The computer achieves this by analyzing images and establishing connections between the visual content and the clinical outcome. Despite this, human intelligence will always be needed to make the final diagnosis.
A Deep Learning Specialist
José Dolz is devoted to making this future a reality. Specialized in artificial intelligence and deep learning applied to visual recognition tasks, he develops algorithms that will allow the computer to analyze large amounts of data, compare them and establish connections. “The challenge facing medicine today is to obtain fast, accurate, interpretable and reliable results,” explains José Dolz. The researcher is especially dedicated to machine learning under weak supervision. The computer is programmed to learn on its own, requiring only minimal human intervention.
The Spanish engineer holds a master’s degree in telecommunications engineering, attained in his country of origin, and a PhD in applied mathematics from the University Lille II – Law and Health. He was awarded a Marie-Curie fellowship for his PhD studies, which he devoted to designing automatic segmentation methods of organs at risk in brain cancer, such as brain tissue or the brainstem. José Dolz joined ÉTS in 2016 for a postdoctoral fellowship. His research focused on deep learning and the optimization of medical imaging analysis methods.
Big Data and Privacy Issues
The researcher faces several challenges. Despite the exceptional performance of the methods he developed, these methods present a major issue: their extreme need for large quantities of labelled data, which are not easily accessible in practice. In addition, in the medical field, manually labelling data is time consuming, expensive and prone to inter-observer variability. Another major challenge for researchers is the confidentiality of medical data, a principle that makes hospitals very reluctant to share patient information with a machine and researchers.
Bridging Engineering and Medicine
Dolz has always been passionate about “helping others improve their lives. When I was younger, I hesitated between becoming an engineer and a doctor. I found the path that brings these two callings together,” happily declared José Dolz. By its nature, his research is making a real difference in today’s medicine.

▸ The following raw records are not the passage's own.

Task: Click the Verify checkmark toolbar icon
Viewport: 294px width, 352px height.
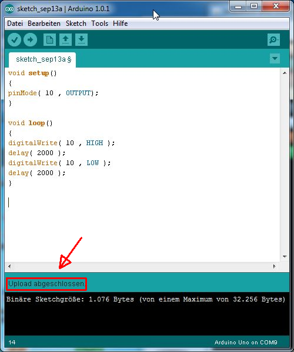Action: coord(14,40)
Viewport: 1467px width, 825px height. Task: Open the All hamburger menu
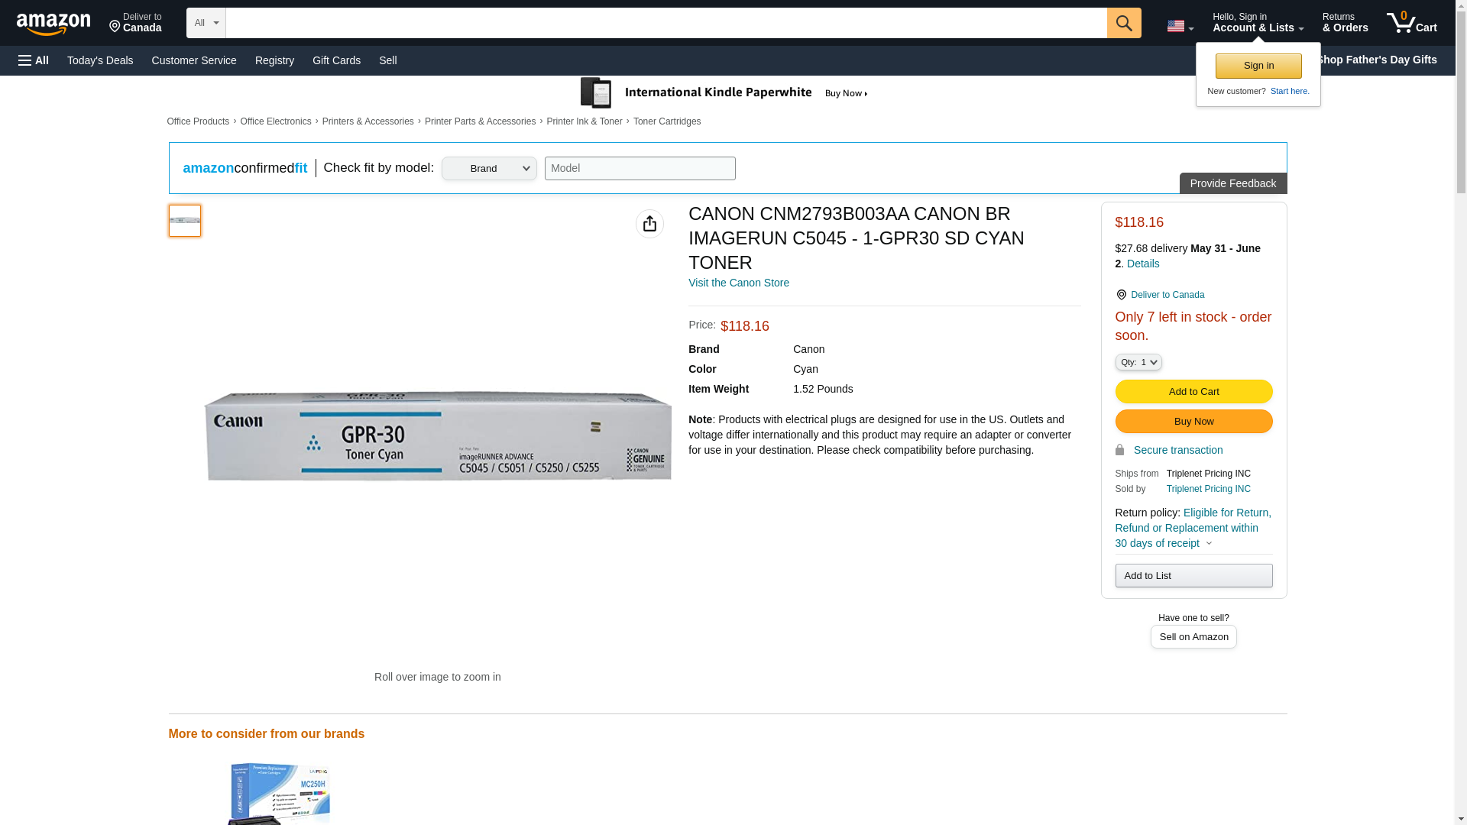(34, 60)
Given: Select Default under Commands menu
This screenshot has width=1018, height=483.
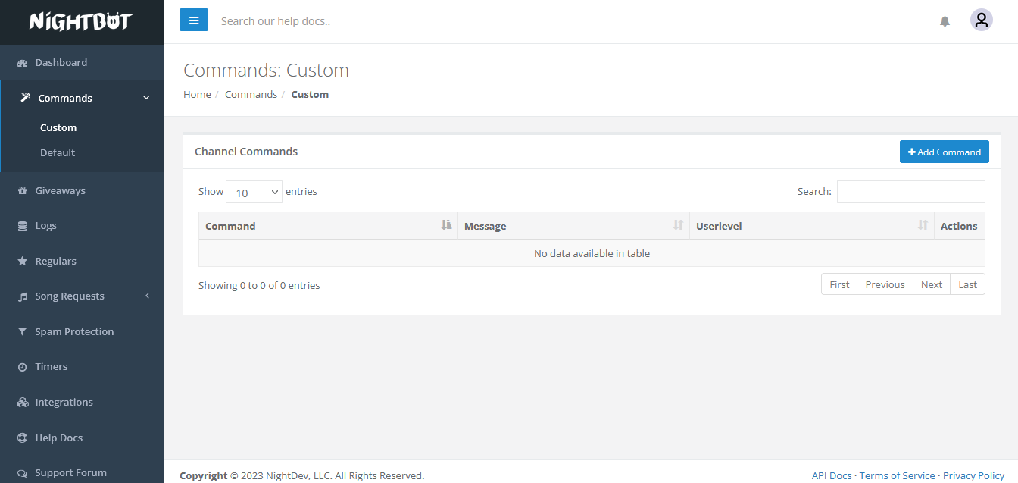Looking at the screenshot, I should 58,152.
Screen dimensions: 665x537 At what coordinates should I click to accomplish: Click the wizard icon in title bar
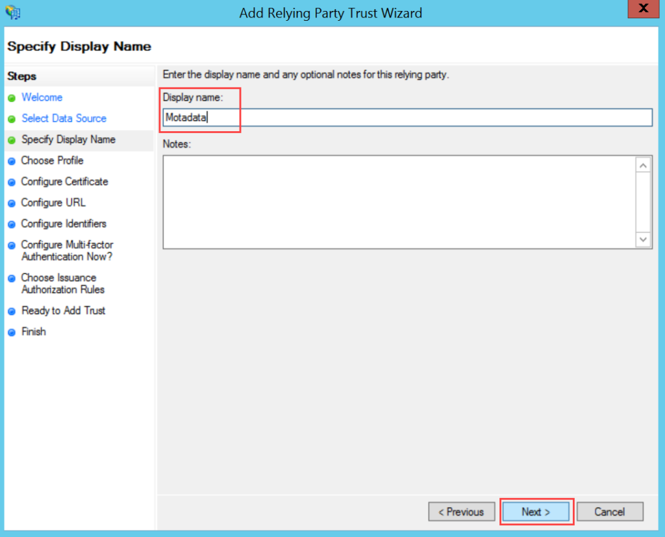12,12
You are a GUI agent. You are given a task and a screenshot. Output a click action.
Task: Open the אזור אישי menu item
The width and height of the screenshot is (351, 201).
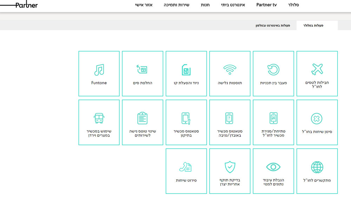click(144, 5)
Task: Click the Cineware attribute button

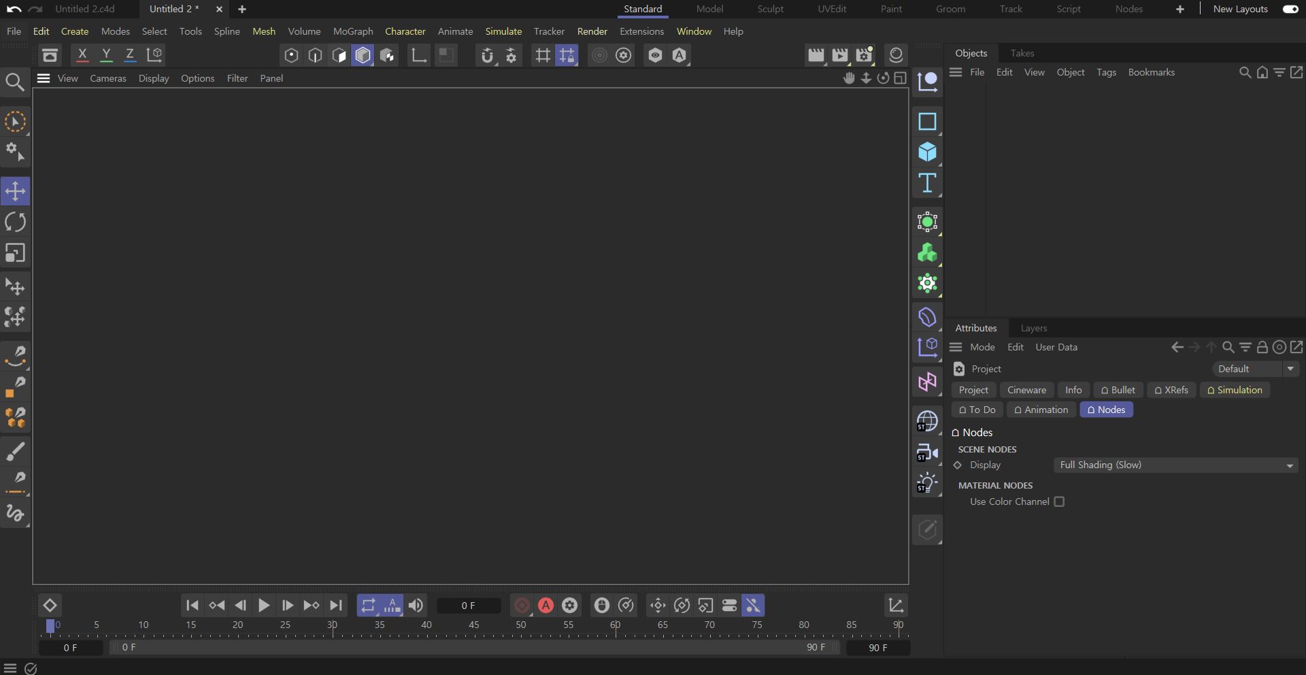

Working with many hospitals in Quebec and elsewhere in the world (China, France, the United States, etc.), José Dolz is developing multiple collaborations in order to propose solutions to these complex problems, and to obtain enough data to advance his research.
Coming to ÉTS also allowed him to align his interests for both academic and industrial research. Case in point, he worked in a start-up company designing augmented reality and machine vision solutions for mobile devices. He also worked for four years in a quality control software design company for medical imaging and radiotherapy.